24 August 2004

Educational justice: back to basics

Is government obligated by its jural mandate to recognize the prior right of parents to educate their own children? If one recognizes that governments, and the democratic majorities behind them, have normative limits placed on their authority, then I believe that it is indeed so obligated. It might be useful here to link to several articles dealing with this issue from the website of the Center for Public Justice, written over the past 15 years or so: "Completing Freedom with Justice in Education," by Charles L. Glenn; "True Education Reform Requires Equal Treatment Under the Law," by James W. Skillen; "Parental Involvement in Education," by David Van Heemst; and "Educational Choice Won't Work Without Perestroika," by James W. Skillen. A good book-length treatment can be found in Skillen, ed., The School-Choice Controversy: What Is Constitutional, reviewed here.
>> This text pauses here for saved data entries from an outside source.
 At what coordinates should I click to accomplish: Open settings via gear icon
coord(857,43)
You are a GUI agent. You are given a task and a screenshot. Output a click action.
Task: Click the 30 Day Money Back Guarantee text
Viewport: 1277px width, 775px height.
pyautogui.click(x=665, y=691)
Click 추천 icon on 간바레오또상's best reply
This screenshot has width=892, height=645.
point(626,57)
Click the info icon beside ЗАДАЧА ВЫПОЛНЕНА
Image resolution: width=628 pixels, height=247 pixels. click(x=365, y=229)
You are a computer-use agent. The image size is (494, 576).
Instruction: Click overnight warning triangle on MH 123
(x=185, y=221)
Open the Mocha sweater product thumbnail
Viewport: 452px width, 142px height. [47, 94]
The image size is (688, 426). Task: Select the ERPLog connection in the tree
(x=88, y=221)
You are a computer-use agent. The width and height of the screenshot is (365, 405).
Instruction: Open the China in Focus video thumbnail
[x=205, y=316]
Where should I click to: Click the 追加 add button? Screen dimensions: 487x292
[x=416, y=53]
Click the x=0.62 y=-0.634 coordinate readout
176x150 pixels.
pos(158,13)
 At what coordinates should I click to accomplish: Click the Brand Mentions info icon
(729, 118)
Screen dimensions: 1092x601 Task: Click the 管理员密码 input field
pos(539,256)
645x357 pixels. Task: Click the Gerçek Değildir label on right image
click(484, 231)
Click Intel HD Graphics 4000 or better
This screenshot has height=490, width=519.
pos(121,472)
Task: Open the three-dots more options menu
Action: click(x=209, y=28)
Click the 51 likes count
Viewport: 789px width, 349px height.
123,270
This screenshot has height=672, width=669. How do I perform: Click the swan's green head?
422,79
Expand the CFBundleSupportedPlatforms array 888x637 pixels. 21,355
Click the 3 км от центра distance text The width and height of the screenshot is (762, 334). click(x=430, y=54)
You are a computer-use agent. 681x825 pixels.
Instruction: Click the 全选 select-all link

Here is Skillen on the subject:

Government's job is not to try to monopolize educational service, but to do justice to the variety of services rendered by parents, teachers, churches, and schools in the education of children. A just public system will build up unity in the midst of diversity not at the expense of diversity. Government should use its public power to guard against racism and poverty, to overcome the growing gap between the educated and uneducated. And it can do this better by upholding a genuinely pluralistic system in which all choices count equally.

And here is Glenn:

Freedom is without meaning if you cannot exercise it. We have, in this country [i.e., the US], educational freedom only for those with money. The National Center for Educational Statistics estimated, several years ago, that 70 percent of the families with incomes over $50,000 had chosen the schools their children would attend, through residential decisions or through paying tuition or through using public school choice and selection programs. For those with low or moderate incomes, educational freedom is an illusion. That is why all the surveys show that the population group showing least support for educational vouchers is white suburbanites. The groups expressing most support for vouchers are black and Hispanic urban residents in the age category with young children.

Perhaps it's finally time to abandon the notion that a one-size-fits-all school system is capable of doing justice to all families, whatever their foundational religious commitments.